Il lavoro di Yeon Sang-ho, fin dagli inizi, è attraversato da questa sete di giustizia. Una rivendicazione sociale che intende raddrizzare torti decennali e che si affida al cinema di animazione, per necessità di budget ed esigenze di maggiore libertà nell’affrontare tematiche e immagini di rara crudezza. The King of Pigs (2011), in particolare, rievoca con lucido realismo gli anni difficili di due vittime del bullismo scolastico, cresciute recando i segni indelebili di una gioventù spezzata. E se la violenza tra i banchi di scuola e il fascismo insito nelle logiche del branco sono topoi ricorrenti del cinema sudcoreano per ragioni storiche ben precise, Yeon avanza un passo oltre, soffermandosi sul dolore psicologico e sull’inadeguatezza alla vita senza mai ricorrere al riscatto fumettistico dello Yoo Ha di Once Upon a Time in High School. Non c’è via d’uscita dal loop nichilista di una società capace solo di coltivare odio, invidia e prevaricazione. La galleria di personaggi di Yeon è un’escalation che procede spedita verso la totale assenza di umanità. Il passo ulteriore, la metafora romeriana degli zombi e la tabula rasa da armageddon insita nella loro diffusione virale, è quanto mai breve. Yeon concepisce quindi un dittico, composto per metà da una parte di animazione (Seoul Station) e per metà da una componente live action, che prende il nome di Train to Busan. È quest’ultima a raggiungere prima gli schermi e in particolare quelli del festival di Cannes; e di lì a conquistare le sale cinematografiche dell’Estremo Oriente, polverizzando record di incasso in patria e a Hong Kong, trascinando al cinema più di dieci milioni di spettatori. Quali sono le ragioni dell’incredibile successo di uno zombie movie che, dichiaratamente e manifestamente, in ogni frame, non fa nient’altro che aderire a un sottogenere, senza mai metterlo in discussione?

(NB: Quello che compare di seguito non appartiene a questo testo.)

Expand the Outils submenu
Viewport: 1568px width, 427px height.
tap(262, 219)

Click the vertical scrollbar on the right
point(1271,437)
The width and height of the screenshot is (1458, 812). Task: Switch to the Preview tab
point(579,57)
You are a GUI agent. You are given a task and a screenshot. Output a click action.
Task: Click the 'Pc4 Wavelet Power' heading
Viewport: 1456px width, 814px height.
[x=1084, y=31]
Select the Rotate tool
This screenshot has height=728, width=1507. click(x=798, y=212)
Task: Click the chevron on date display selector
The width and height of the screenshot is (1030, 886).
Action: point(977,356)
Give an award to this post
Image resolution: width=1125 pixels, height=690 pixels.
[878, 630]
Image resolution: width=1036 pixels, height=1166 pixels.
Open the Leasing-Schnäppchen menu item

Yeon sfrutta il contagio per spogliare di ogni orpello sociale la natura umana, mettendola di fronte a una spietata forma di darwinismo accelerato. La separazione in caste dalla fortissima disparità, prima di subire il reset forzato dell’esercito di non-morti, scatena l’ultimo colpo di coda del ceto privilegiato, con una crudeltà che Ridley Scott in Alien riservava solo a un androide. Come si scopre recuperando il prequel di Seoul Station, il virus si diffonde da principio tra i senzatetto che affollano la stazione della capitale, senza che nessuno presti loro soccorso, quasi auspicando che gli sgradevoli homeless si sbranino tra loro. Una volta dilagato il male, resta solo il vano ricorso alla violenza indiscriminata della legge marziale o la volontà eugenetica di un CEO avido, che probabilmente ha in mente il medesimo “nuovo mondo” del kubrickiano dottor Stranamore per rifondare la specie umana. Anche qui, nulla di nuovo. Postmodernismo senza la minima intenzione di alterare il canone delle fonti, almeno in apparenza. Ma l’operazione che Yeon compie in Train to Busan, assai più che nelle opere precedenti, è una semplificazione del proprio linguaggio e una sua contaminazione con i codici televisivi, fino all’adozione del formato 1.85:1. Tempi particolarmente difficili necessitano di un idioma particolarmente semplice che si serva di archetipi chiari ed evidenti – il manager, l’operaio, lo sportivo, il clochard – per raccontare cosa sta succedendo in una nazione proiettata verso la ricchezza e la smania estetizzante da smarrire le corrette e naturali priorità su cui si regge la comunità umana. Alla maniera del John Ford di Ombre rosse, con il pericolo situato all’interno del treno-diligenza ancor più subdolo e pericoloso e la minaccia della massa senza volto ammantata da un’aura di giustizia sterminatrice. Il sonno dell’educazione civica genera mostri illiberali e Yeon non fa che registrarlo, tra un morso di zombie e l’eroismo non comune di un uomo comune, su un treno che nuovamente, dopo Snowpiercer di Bong Joon-ho, diviene riproduzione in miniatura di una società più che imperfetta. Ma che forse – come lascia presagire l’epilogo di Train to Busan, in fondo il lavoro più ottimista del corpus dell’autore – ha ancora una chance di redenzione a cui aggrapparsi disperatamente.